• Stored data
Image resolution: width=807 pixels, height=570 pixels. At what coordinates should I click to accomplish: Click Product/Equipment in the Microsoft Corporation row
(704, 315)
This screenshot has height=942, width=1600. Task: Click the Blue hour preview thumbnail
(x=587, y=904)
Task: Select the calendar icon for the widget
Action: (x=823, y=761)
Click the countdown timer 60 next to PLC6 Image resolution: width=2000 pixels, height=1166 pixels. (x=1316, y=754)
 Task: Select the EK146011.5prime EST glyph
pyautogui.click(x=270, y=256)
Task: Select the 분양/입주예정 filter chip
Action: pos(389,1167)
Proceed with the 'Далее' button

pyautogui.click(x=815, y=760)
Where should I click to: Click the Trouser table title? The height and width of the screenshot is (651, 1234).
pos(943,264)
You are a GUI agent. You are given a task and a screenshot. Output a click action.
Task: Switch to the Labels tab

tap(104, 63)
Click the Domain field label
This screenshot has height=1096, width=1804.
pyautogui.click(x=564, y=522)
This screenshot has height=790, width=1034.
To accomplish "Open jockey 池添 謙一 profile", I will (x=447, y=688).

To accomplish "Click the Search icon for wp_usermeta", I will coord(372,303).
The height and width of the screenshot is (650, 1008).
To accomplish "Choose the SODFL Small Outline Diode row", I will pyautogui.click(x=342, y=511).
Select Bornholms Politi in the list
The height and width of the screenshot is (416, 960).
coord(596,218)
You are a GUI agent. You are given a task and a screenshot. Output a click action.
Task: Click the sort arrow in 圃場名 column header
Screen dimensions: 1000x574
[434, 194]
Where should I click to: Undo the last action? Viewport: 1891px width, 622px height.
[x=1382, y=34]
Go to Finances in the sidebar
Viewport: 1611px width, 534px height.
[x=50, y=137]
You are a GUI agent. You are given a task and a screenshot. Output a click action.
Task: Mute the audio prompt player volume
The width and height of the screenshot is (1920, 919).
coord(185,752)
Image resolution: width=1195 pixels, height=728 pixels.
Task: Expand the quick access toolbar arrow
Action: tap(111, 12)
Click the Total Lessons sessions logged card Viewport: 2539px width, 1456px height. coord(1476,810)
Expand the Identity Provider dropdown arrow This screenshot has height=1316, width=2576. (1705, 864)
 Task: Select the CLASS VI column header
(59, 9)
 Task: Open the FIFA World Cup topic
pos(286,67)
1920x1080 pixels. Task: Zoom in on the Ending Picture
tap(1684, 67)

• Required work
Can you convert the lines above into a JSON list of strings, with one string for each line and the blank lines left out?

• Complete answer
[
  "Image resolution: width=807 pixels, height=570 pixels. At what coordinates should I click to accomplish: Click Product/Equipment in the Microsoft Corporation row",
  "(704, 315)",
  "This screenshot has height=942, width=1600. Task: Click the Blue hour preview thumbnail",
  "(x=587, y=904)",
  "Task: Select the calendar icon for the widget",
  "Action: (x=823, y=761)",
  "Click the countdown timer 60 next to PLC6 Image resolution: width=2000 pixels, height=1166 pixels. (x=1316, y=754)",
  " Task: Select the EK146011.5prime EST glyph",
  "pyautogui.click(x=270, y=256)",
  "Task: Select the 분양/입주예정 filter chip",
  "Action: pos(389,1167)",
  "Proceed with the 'Далее' button",
  "pyautogui.click(x=815, y=760)",
  "Where should I click to: Click the Trouser table title? The height and width of the screenshot is (651, 1234).",
  "pos(943,264)",
  "You are a GUI agent. You are given a task and a screenshot. Output a click action.",
  "Task: Switch to the Labels tab",
  "tap(104, 63)",
  "Click the Domain field label",
  "This screenshot has height=1096, width=1804.",
  "pyautogui.click(x=564, y=522)",
  "This screenshot has height=790, width=1034.",
  "To accomplish \"Open jockey 池添 謙一 profile\", I will (x=447, y=688).",
  "To accomplish \"Click the Search icon for wp_usermeta\", I will coord(372,303).",
  "The height and width of the screenshot is (650, 1008).",
  "To accomplish \"Choose the SODFL Small Outline Diode row\", I will pyautogui.click(x=342, y=511).",
  "Select Bornholms Politi in the list",
  "The height and width of the screenshot is (416, 960).",
  "coord(596,218)",
  "You are a GUI agent. You are given a task and a screenshot. Output a click action.",
  "Task: Click the sort arrow in 圃場名 column header",
  "Screen dimensions: 1000x574",
  "[434, 194]",
  "Where should I click to: Undo the last action? Viewport: 1891px width, 622px height.",
  "[x=1382, y=34]",
  "Go to Finances in the sidebar",
  "Viewport: 1611px width, 534px height.",
  "[x=50, y=137]",
  "You are a GUI agent. You are given a task and a screenshot. Output a click action.",
  "Task: Mute the audio prompt player volume",
  "The width and height of the screenshot is (1920, 919).",
  "coord(185,752)",
  "Image resolution: width=1195 pixels, height=728 pixels.",
  "Task: Expand the quick access toolbar arrow",
  "Action: tap(111, 12)",
  "Click the Total Lessons sessions logged card Viewport: 2539px width, 1456px height. coord(1476,810)",
  "Expand the Identity Provider dropdown arrow This screenshot has height=1316, width=2576. (1705, 864)",
  " Task: Select the CLASS VI column header",
  "(59, 9)",
  " Task: Open the FIFA World Cup topic",
  "pos(286,67)",
  "1920x1080 pixels. Task: Zoom in on the Ending Picture",
  "tap(1684, 67)"
]